((

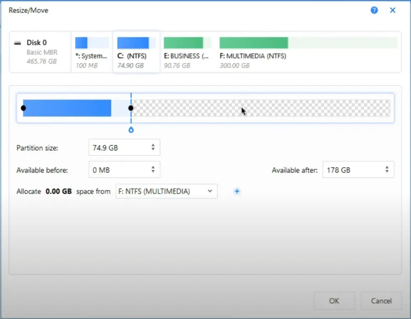Click the blue droplet marker below the slider
Viewport: 411px width, 319px height.
coord(131,130)
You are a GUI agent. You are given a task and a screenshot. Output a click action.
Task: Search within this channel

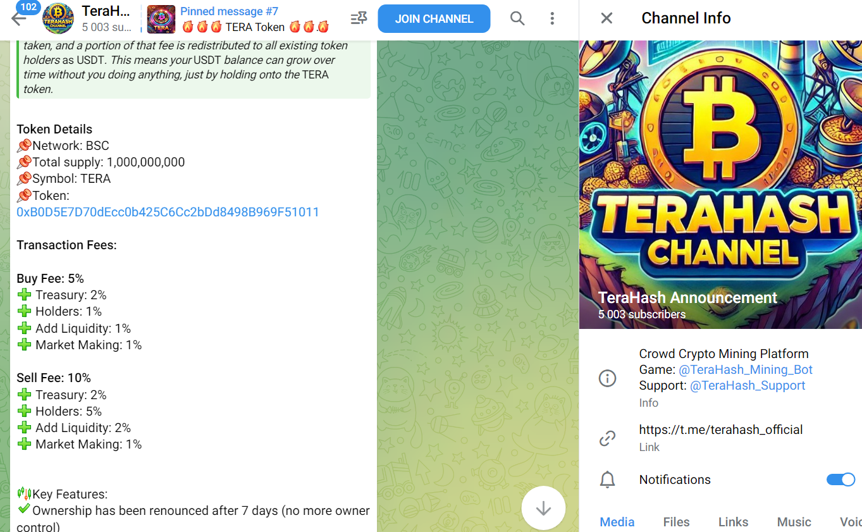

))

▶ **DIRECTIONS FOR THIS TASK**
Repeat verbatim the range of lines that opens at the line containing "You are a GUI" and closes at the last line of the entries, excluding all pictures.

▶ **TASK SOLUTION**
You are a GUI agent. You are given a task and a screenshot. Output a click action.
Task: Search within this channel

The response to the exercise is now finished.